I’m starting to think I should seriously revise my “forgive all and forget all” attitude.
It’s turning me into a complete doormat. Here I am, sat doing college-level homework in a field I don’t do over MSN for an ex (who’s an ex after an awful lot of dicking around with my emotions prior to the actual dumping) who’s currently off smoking a joint. I won’t mention the pictures vs. facebook fiasco or the times he came over twisted off his face wanting sex then skipped off merrily in the morning without so much as a kiss goodbye or even bothering to contact me at all while sober. Now, I’m not one to get thick over casual sex. I was a willing participant. But it’s still a bit dickish, and makes it fairly damn evident that he doesn’t give two shits about how I feel about the whole thing.
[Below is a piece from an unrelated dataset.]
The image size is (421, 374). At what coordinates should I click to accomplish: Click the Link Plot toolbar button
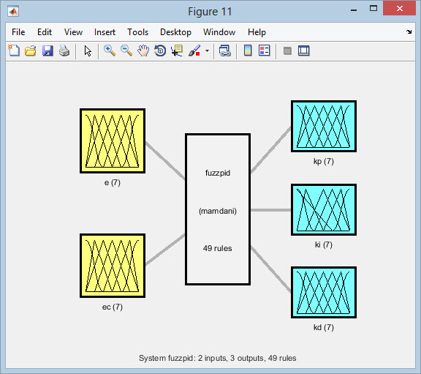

And you know what, fuck him for taking me for granted anyway. I’m an amazing girl. I’m laid back, low-maintenance, I don’t do drama or head games. I smoke weed and enjoy a pint or two. I play good videogames, I watch good movies, I listen to good music. I’m smart, I’m decent looking, I can cook when I want to, I’m easy as hell to get on with, very little scares me, nothing puts me off. I take good care of whoever I’m with, I’m compassionate and do everything I can for anyone, nevermind just my partner. And above all else, I’m honest. I don’t care if I sound egotistical; what I said is the truth.
I’m one of those girls who’s pretty hard to come by. If he doesn’t realize that, then I guess I’ll have to find someone else who will.
But I still miss him. I hate that.
How do I train myself to not be a doormat? And how do I do that without burning bridges?